Preliminary Hearings In Colorado

Preliminary Hearings In Colorado

What is the significance of a Preliminary hearing?

A preliminary hearing is a legal procedure that gives a person accused of a crime an opportunity to challenge in front of a judge the charges – prosecution's evidence – against him or her.  This process helps ensure that only charges with merit proceed forward through the judicial process and protects an accused from having to go forward on baseless claims against him or her.

Why and when is a preliminary hearing held?

The purpose of a preliminary hearing is not to determine guilt or innocence.  The preliminary hearing is used to determine if there is sufficient probable cause (enough evidence) that an ordinarily prudent person would have adequate reason to believe the accused person committed the crime of which he or she is accused.

A preliminary hearing is not an automatic right of the accused.  The preliminary hearing must be requested withing 7 days of the accused being brought into court.  Both the prosecution and the defense are entitled to request a preliminary hearing.

Only persons charged with a class 1, 2, or 3 felony are entitled to demand and receive a preliminary hearing.  Persons charged with a class 4, 5, or 6, felony are only entitled to demand a and receive a preliminary hearing if, the felony charged is one that requires mandatory sentencing, is a statutory crime of violence, is a sexual offense, or the defendant remains in custody for the offense for which the preliminary hearing is requested.

Can a preliminary hearing be continued or waived?

Upon the request of a preliminary hearing, the court must set the hearing to be held within 35 days of the request.  The hearing can only be held outside the 35-day period if good cause can be shown to the court that the preliminary need be hearing continued.  

The accused can waive the right to a preliminary heating in the following ways: (1) failing to make a timely request for a preliminary hearing; (2) by expressly waiving the right to a preliminary hearing; and (3) by failing to appear at the preliminary hearing is deemed a voluntary waiver of the right to a preliminary hearing. 

What evidence is needed in a preliminary hearing?

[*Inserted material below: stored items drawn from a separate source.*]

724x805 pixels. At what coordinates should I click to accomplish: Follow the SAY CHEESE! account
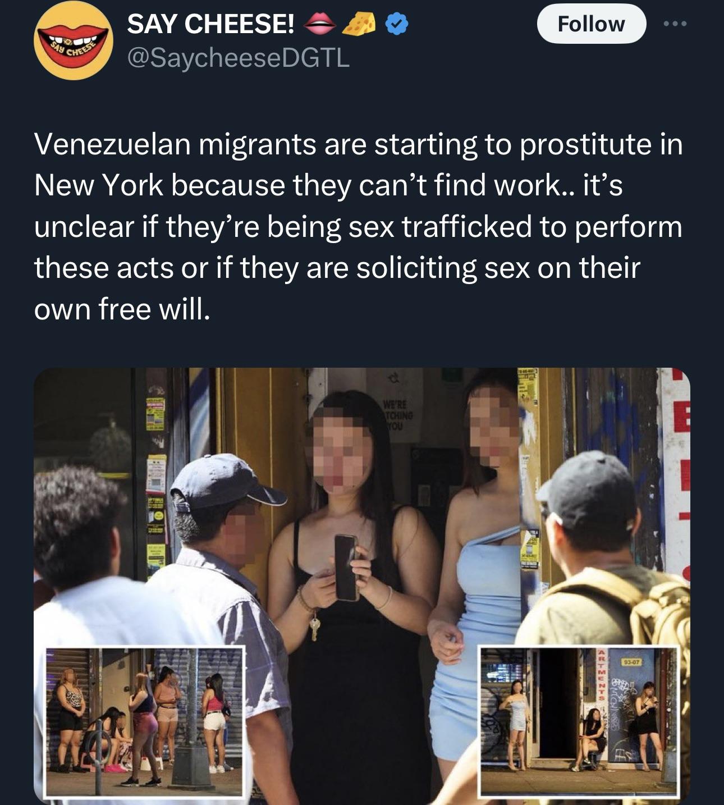pyautogui.click(x=592, y=24)
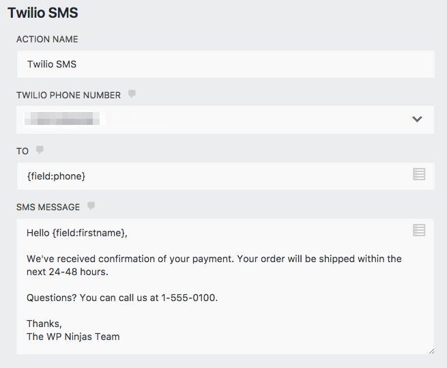Select the blurred phone number value
Image resolution: width=447 pixels, height=368 pixels.
tap(65, 119)
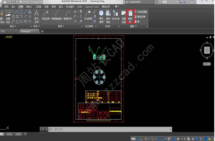Image resolution: width=215 pixels, height=141 pixels.
Task: Toggle lineweight display in status bar
Action: pos(169,139)
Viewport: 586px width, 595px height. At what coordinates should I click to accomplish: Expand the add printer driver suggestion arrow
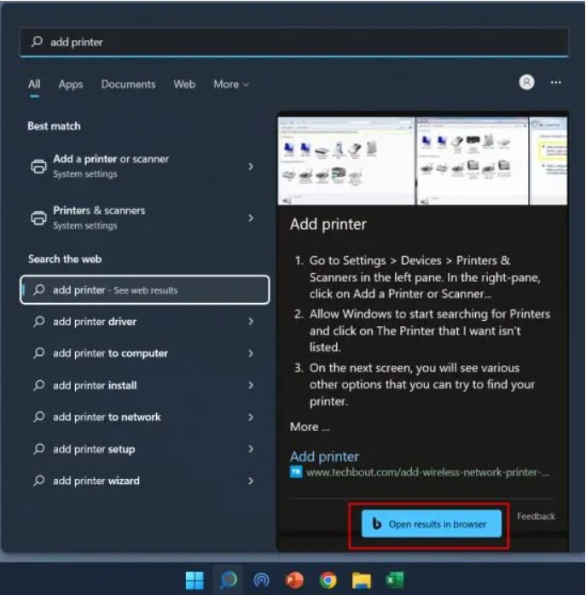tap(251, 322)
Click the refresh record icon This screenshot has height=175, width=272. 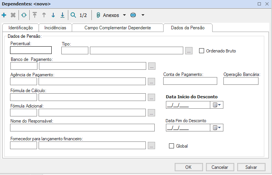coord(24,15)
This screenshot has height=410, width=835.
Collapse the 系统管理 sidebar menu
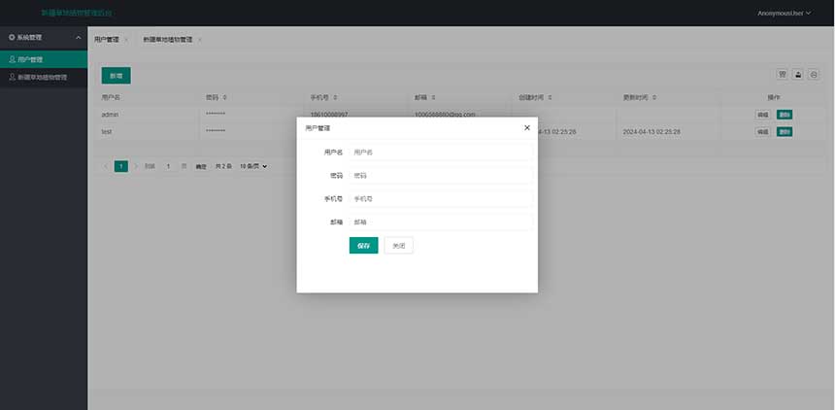tap(78, 37)
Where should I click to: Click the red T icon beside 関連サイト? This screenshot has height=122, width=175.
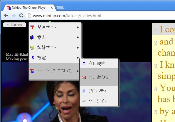pos(32,27)

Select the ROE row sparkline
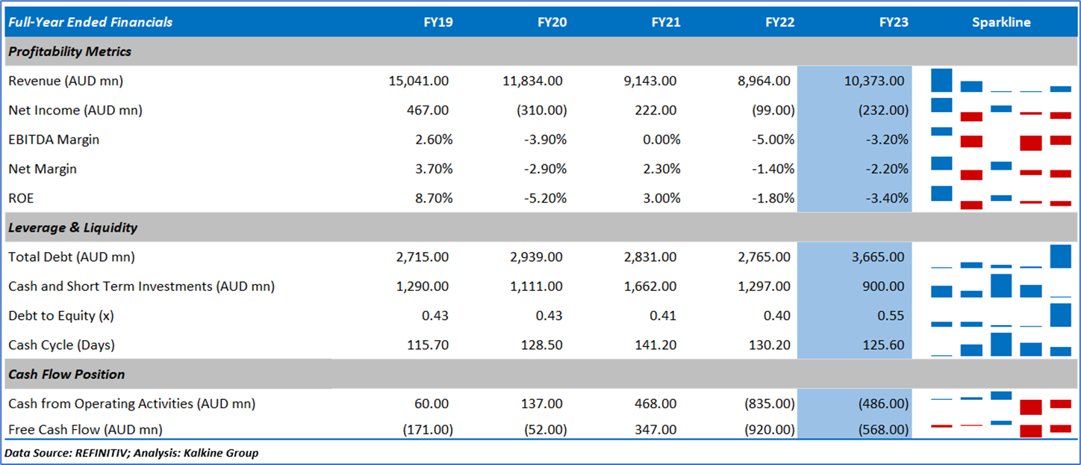[1000, 198]
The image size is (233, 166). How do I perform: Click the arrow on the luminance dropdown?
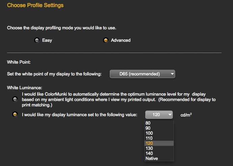[170, 114]

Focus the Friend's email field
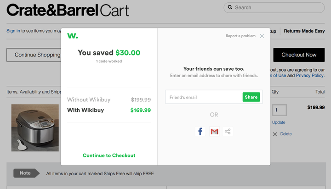[x=204, y=97]
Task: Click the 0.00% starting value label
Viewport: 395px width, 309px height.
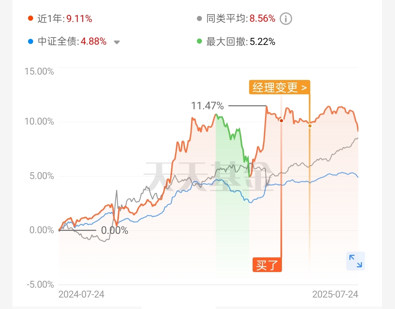Action: (115, 230)
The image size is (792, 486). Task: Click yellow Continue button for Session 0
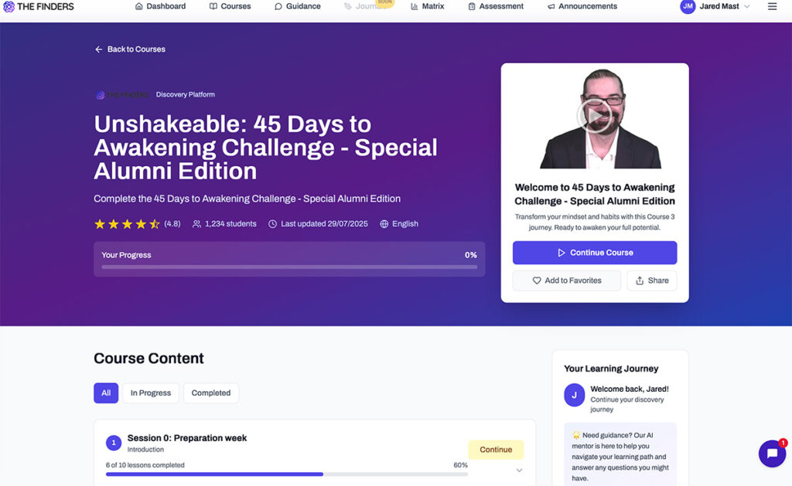496,450
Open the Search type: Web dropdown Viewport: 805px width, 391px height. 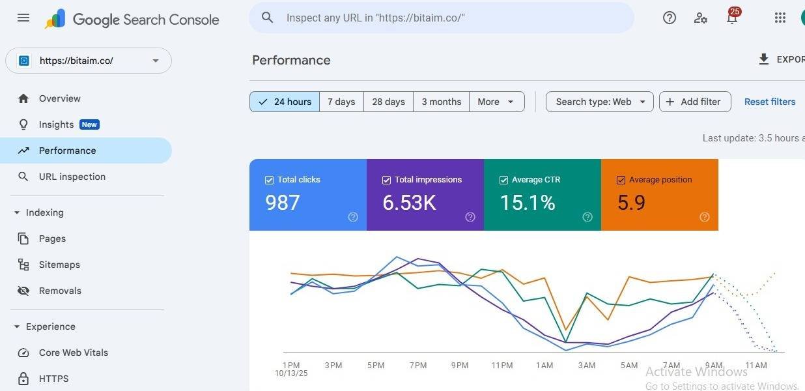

The prosecution has the burden of proof at the preliminary hearing to establish probable cause that the person accused what the one who committed the crime of which he or she was accused.  At the hearing the prosecution must show that an ordinarily prudent person would have adequate reason to believe the accused person committed the crime of which he or she is accused.  Because a preliminary hearing in a screening process and not a determination of guilt or innocence, evidence sufficient to support a conviction is not necessary.  The defendant may cross-examine any witnesses and present his or her own evidence.  The judge presiding over the preliminary hearing may temper the rules of evidence in the exercise of sound judicial discretion.  The judge must also view the evidence and draw inferences in the light most favorable to the prosecution.

What are the possible outcomes of a preliminary hearing?

At the conclusion of the preliminary hearing, the judge will make a determination as to whether or not probable cause exists for the charges.  If the judge determines there is probable cause on all the charges the case will move forward.  If the judge determines there is not probable cause on some or all the charges, the charges for which probable cause was not found will be dismissed.  In short, based on the probable cause determination of the judge the case will either, move forward, charges will be reduced or dismissed, or all charges will be dismissed.